About this task >> The answer must be every line below that holds the word "each".

○ ○ ○ ○

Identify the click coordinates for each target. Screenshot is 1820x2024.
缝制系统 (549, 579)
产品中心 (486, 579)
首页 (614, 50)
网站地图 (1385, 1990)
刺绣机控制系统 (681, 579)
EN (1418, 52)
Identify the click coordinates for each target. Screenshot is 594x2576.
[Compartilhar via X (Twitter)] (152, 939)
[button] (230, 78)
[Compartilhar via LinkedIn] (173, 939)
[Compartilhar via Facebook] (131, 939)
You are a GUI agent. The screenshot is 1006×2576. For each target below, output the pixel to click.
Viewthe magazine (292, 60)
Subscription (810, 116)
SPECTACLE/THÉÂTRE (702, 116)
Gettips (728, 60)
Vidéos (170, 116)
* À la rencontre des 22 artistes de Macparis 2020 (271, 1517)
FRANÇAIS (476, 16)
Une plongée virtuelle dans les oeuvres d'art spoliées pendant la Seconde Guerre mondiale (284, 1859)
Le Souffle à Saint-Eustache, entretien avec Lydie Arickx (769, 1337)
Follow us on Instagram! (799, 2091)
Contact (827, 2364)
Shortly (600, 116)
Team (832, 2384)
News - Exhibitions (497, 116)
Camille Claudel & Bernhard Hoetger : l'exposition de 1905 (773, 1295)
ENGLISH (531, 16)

○ ○ ○ ○

Response below >>
Identify the click coordinates for each target. Screenshot is 1820x2024.
Identify the click coordinates for each target. Screenshot is 594x2576.
You are a GUI agent. The screenshot is 1006×2576. For each target below, output the pixel to click.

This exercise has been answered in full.